Gotta be a tough task, finding humor in material easily described as harrowing. Or, perhaps I should say, it’s a tough task to do it WELL.
That’s part of what makes writer/director Martin McDonagh’s film, ‘Three Billboards Outside Ebbing, Missouri’ such a mesmerizing masterpiece; with the raw nerves involved, how this story keeps you not only engaged….but entertained…is sheer brilliance. There’s a ton of valid messages about the catalogue of hot button issues buried under this hard shell of a tale – everything from politics to race, harassment, abuse, you name it – but McDonagh doesn’t construct any kind of soapbox here. Rather, he unpacks one very solid, very original story about how different individuals navigate both the fire of conflict and the heartbreak of the ashes that result from it.
Frances McDormand, so willing to stretch that she’s a superb choice for anything a little off-center, plays Mildred Hayes, a woman raging with both anger and pain over the loss of her daughter who was raped and murdered. With no viable suspect and public awareness of the case slowly disappearing, Mildred decides to put up three billboards mocking small-town police chief William Willoughby (Woody Harrelson, another perfect fit) and his squad. The move especially irks dense, booze-soaked deputy Dixon (Sam Rockwell), a man drowning not only in whiskey, but insecurity probably due to the fact that he still lives with his mom who takes pleasure in goading her son into acts of violence.

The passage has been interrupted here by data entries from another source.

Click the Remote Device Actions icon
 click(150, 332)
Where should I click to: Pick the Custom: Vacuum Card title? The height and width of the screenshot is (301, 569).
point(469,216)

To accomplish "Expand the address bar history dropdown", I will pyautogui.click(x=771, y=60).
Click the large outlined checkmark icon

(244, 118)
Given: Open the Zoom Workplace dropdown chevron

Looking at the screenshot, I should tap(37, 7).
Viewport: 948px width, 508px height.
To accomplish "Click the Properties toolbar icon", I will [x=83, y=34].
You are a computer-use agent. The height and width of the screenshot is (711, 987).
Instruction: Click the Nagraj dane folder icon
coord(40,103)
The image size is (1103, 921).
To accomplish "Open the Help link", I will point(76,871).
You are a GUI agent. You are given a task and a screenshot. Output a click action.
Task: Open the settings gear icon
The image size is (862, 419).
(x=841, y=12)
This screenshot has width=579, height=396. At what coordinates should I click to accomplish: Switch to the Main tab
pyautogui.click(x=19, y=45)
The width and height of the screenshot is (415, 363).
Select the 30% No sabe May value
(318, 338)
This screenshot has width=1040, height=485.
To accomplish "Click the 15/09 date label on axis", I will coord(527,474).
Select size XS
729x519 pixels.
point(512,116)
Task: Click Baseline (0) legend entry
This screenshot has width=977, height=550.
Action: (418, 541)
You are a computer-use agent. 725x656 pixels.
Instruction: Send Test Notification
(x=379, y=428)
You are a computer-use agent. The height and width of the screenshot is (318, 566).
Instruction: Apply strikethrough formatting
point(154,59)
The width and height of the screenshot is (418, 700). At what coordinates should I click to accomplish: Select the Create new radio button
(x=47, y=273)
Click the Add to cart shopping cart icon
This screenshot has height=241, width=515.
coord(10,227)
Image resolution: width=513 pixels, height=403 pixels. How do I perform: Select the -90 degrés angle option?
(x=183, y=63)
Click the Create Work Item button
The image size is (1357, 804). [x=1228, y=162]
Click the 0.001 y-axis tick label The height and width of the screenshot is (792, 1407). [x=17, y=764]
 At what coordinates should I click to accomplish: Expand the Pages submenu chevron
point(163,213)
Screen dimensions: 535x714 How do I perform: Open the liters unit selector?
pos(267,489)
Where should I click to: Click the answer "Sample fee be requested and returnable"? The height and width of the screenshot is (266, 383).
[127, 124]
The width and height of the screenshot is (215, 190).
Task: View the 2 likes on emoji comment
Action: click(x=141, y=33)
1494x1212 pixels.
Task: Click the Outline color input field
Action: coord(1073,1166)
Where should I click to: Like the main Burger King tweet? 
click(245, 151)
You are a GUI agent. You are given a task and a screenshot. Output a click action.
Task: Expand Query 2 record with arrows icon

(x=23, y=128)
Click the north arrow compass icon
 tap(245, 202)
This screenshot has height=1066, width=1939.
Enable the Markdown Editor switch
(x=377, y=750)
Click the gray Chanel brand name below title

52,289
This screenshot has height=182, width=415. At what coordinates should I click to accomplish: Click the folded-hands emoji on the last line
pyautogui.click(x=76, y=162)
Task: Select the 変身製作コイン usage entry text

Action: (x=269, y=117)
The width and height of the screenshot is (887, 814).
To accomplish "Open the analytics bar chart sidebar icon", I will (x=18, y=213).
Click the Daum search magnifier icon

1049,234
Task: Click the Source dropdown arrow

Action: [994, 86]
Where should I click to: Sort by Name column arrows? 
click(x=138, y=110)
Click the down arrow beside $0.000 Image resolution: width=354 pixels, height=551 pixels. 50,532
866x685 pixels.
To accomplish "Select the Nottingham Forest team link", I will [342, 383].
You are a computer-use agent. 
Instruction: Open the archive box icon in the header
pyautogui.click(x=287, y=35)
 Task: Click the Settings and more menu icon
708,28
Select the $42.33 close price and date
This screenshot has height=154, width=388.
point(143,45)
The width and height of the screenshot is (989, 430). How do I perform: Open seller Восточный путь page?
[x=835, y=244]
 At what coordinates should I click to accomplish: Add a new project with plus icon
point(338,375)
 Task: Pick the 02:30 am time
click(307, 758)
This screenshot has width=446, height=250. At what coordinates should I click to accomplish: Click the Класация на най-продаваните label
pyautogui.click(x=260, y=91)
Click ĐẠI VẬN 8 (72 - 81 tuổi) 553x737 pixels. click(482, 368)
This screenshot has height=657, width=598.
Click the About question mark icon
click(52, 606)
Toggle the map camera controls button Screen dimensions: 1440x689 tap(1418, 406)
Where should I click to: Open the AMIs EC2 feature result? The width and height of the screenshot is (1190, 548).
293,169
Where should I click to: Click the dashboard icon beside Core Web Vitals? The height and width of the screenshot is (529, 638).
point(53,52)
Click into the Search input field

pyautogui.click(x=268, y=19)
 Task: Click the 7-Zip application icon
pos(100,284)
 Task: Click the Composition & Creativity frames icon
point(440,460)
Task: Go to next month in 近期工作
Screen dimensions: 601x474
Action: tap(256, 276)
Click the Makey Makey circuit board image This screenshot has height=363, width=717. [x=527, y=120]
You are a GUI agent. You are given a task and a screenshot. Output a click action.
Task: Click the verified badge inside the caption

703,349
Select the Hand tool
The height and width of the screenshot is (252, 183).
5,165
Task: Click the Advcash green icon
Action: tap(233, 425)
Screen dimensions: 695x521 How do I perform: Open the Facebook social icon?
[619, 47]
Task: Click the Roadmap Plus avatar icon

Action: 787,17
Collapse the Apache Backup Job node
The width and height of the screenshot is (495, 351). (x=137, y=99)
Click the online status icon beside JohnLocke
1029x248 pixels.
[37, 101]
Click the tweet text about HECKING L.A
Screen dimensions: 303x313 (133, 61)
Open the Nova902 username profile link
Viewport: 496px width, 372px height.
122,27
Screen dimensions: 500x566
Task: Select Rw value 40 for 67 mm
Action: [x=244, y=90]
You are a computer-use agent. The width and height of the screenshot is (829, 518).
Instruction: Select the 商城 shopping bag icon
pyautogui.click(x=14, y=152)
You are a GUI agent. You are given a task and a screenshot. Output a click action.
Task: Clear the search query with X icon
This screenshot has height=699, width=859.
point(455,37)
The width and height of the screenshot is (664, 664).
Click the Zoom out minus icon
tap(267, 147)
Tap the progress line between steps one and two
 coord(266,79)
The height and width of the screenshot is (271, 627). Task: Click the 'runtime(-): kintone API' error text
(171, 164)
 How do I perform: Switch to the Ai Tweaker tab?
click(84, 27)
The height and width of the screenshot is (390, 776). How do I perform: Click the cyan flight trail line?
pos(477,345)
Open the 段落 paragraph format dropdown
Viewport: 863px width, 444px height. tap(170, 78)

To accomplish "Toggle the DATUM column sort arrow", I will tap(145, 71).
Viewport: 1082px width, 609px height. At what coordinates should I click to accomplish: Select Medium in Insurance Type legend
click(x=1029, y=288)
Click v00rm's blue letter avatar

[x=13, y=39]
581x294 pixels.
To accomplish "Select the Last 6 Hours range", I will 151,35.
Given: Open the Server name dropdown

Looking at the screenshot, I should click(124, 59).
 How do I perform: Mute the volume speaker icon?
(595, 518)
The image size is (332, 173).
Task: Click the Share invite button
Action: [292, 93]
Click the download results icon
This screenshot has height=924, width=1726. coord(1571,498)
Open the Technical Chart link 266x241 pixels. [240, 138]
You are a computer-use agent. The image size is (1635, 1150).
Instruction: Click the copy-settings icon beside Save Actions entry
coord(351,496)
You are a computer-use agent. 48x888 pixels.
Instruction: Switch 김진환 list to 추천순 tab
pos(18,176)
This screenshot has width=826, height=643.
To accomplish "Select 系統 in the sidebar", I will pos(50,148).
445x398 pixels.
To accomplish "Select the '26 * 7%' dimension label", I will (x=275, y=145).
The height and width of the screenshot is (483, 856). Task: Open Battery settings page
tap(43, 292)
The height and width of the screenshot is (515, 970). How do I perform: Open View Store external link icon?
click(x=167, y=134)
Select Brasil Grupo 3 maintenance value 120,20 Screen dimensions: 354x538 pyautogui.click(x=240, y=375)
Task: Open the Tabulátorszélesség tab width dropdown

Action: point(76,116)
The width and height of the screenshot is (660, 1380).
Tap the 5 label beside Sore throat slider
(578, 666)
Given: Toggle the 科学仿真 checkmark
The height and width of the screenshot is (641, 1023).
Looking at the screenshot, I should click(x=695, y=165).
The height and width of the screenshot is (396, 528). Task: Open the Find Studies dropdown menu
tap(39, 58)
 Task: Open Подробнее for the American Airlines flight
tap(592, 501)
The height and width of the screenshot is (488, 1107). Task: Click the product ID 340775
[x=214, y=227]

Once the media catches wind of the billboards, the focus falls on the old west-like showdown between Hayes and Willoughby…..though, unlike westerns, the characters don’t wear white or black hats. See, there are no REAL heroes in ‘Three Billboards Outside Ebbing, Missouri’ – just people trying to survive the chaos. And that, my friends, makes it quite possibly the most realistic motion picture in years. It’s blunt, funny at times, tragic at others, sometimes hard to watch, and rarely at any point do you have an ounce of a clue at what’s going to happen next. Just like life.